For some to really understand the changes, one must understand the nature of the Internet, search and the future of web applications, and how things are changing for Facebook.

The Reason:

Facebook is changing their privacy settings policy because of the all-powerful ecosystem of search. They want to compete with Twitter and Google. Allowing more content from Facebook would allow the social network behemoth that ability to compete in search, and most importantly, live search. Now, of course this is for several reasons, most of all advertising dollars, but I think we all know that whoever controls the data is king. Google has been the leader in search, and has now unveiled live search. Bing recently partnered with Twitter to allow real-time search on their search engine. These are huge advances in how we search and receive content. And if you have a website and want to be found, you want as much search engine visibility to get people to your site.
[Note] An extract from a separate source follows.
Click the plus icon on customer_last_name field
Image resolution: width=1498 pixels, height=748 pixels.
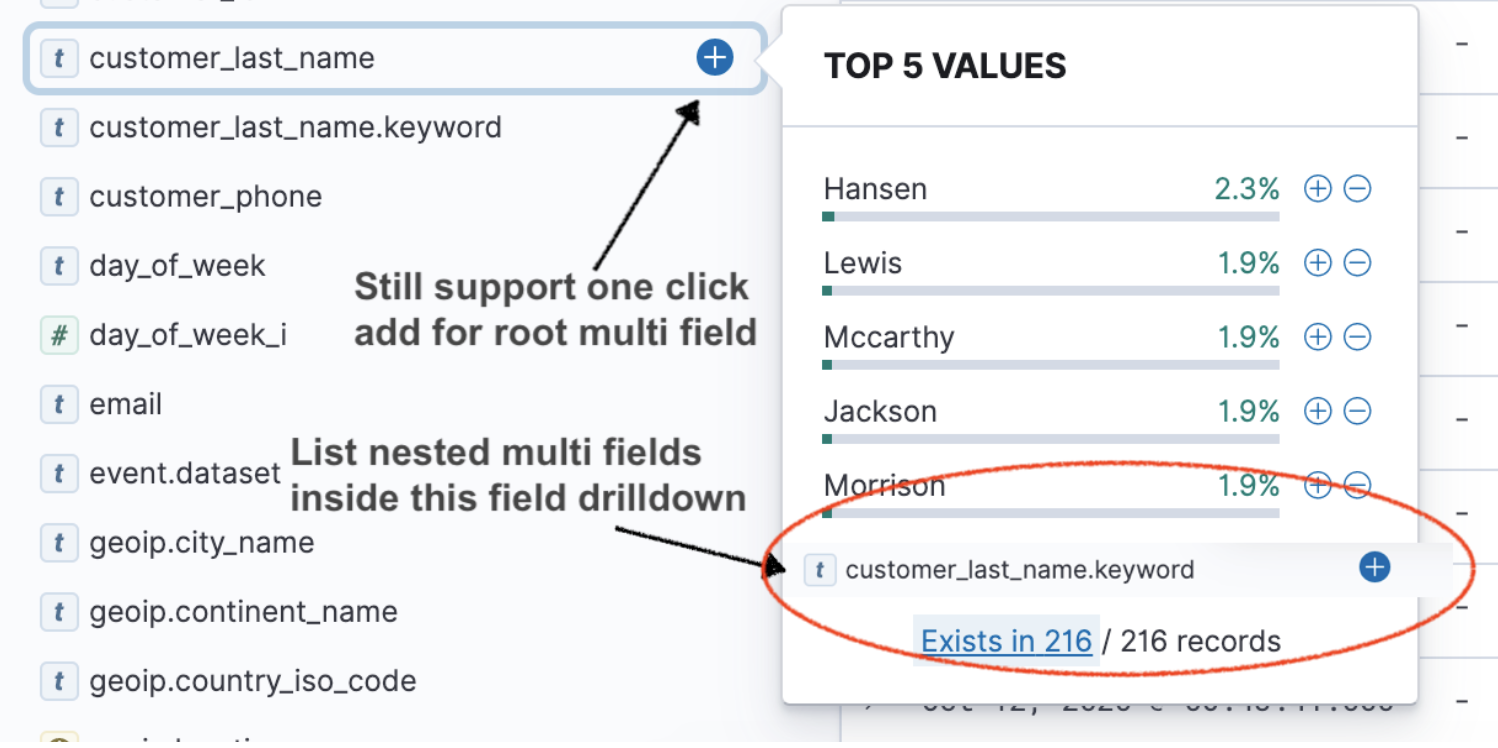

At least Facebook was all in your face about the changes and you could not escape this notification every time you signed it. Compared to Google, who released their new live search with pretty much nothing to let you know except for an after the fact update in a blog post, Facebook did make it extremely transparent and did not hide it at all.

If you do not like the new Facebook Privacy Policies, there are several things you can do.

  • Follow the instructions below by going to your privacy settings right now and change to make sure you are protected (until of course they change that policy again). Will this protect you from people who are following you from reading your content and making screen shots of what you say and floating it out to others? No.
  • Stop putting content on your Facebook site and restrict what you say in the event it goes onto the Internet. You don’t want people to know you got blitzed last night and peed on the neighbor’s rose bush? Then don’t say it. Google’s CEO Eric Schmidt just said recently, “If you have something that you don’t want anyone to know, maybe you shouldn’t be doing it in the first place.” Read full story here.
  • Delete your account. There. Case closed. It won’t be that disastrous. How did you stay in touch with friends before Facebook? How did we ever get along without the tv remote, either?
  • Invest millions of dollars into your own social network where you can make your own rules. My favorite one but it’s not so easy. I know. My company builds them and it takes a lot of money to build them. And though the rules are made that best suits the community, they are also made by what befits the business model as investors want their money back someway. Just like Facebook will make the rules in the future in determining how they will be profitable. They may revisit search again in another way.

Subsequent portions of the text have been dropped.